Items listed in a dataset
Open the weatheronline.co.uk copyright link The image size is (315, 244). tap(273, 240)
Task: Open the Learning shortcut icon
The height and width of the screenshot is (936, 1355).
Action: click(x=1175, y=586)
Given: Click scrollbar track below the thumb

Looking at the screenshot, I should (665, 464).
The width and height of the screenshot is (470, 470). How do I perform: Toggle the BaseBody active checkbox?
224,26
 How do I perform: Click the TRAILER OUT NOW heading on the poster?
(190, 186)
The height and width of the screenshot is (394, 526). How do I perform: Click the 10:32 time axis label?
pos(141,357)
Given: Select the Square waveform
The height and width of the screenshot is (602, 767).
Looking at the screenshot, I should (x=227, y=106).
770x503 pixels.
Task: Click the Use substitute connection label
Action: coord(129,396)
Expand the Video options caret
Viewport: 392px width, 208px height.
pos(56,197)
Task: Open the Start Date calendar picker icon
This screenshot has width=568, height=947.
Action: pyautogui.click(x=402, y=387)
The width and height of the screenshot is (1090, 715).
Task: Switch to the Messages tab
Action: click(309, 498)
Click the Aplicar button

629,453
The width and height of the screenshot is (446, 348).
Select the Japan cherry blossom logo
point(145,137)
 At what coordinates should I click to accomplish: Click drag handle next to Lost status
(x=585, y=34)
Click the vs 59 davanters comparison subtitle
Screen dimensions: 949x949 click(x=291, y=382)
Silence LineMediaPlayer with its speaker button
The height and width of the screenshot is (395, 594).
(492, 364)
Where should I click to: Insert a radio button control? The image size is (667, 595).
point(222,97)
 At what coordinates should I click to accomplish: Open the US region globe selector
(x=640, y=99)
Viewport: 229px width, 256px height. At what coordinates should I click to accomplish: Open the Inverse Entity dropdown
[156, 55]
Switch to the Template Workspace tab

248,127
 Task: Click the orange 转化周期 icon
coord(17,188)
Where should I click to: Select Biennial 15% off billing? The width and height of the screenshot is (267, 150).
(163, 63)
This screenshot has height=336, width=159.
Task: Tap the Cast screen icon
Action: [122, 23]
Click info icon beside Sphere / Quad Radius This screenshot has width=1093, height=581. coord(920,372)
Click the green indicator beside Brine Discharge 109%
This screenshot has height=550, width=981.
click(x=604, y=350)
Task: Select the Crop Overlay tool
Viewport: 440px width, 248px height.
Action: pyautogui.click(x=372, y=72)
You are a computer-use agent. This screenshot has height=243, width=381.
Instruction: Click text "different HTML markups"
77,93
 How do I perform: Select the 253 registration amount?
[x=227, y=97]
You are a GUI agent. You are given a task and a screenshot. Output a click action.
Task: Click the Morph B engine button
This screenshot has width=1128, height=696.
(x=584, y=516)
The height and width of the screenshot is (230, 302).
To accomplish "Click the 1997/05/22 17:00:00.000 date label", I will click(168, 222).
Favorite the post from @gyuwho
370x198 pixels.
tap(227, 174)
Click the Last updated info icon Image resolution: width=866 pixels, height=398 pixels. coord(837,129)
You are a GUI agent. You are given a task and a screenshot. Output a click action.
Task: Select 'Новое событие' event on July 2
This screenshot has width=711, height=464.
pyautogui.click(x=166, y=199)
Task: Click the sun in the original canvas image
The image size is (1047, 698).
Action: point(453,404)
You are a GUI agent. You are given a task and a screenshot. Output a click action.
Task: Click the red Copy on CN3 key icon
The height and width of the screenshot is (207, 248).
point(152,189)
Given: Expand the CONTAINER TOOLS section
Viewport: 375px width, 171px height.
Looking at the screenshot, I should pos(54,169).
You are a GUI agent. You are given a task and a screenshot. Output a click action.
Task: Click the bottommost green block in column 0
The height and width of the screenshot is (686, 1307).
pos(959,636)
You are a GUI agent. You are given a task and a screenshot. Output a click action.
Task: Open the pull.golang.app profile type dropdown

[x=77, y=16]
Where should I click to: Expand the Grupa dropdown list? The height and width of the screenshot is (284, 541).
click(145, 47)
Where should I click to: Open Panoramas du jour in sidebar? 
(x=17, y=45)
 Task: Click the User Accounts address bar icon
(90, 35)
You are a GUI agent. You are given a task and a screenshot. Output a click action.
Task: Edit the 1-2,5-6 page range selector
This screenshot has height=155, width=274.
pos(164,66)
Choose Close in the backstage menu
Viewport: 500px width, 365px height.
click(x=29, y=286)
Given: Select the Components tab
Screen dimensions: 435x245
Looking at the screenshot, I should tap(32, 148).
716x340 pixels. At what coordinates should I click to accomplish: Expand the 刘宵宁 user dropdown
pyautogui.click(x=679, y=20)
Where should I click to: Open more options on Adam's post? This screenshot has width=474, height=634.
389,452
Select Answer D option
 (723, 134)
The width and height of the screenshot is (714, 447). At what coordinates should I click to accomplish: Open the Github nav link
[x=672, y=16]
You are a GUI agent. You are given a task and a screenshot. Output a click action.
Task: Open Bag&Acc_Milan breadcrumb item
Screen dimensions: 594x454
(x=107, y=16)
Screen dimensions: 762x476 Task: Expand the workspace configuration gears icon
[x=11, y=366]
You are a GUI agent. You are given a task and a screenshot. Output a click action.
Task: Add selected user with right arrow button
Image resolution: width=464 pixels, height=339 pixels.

Exercise prompt:
Your answer should be one number: the count of lines in the data above that include the word "resolution".

Answer to this exercise:
2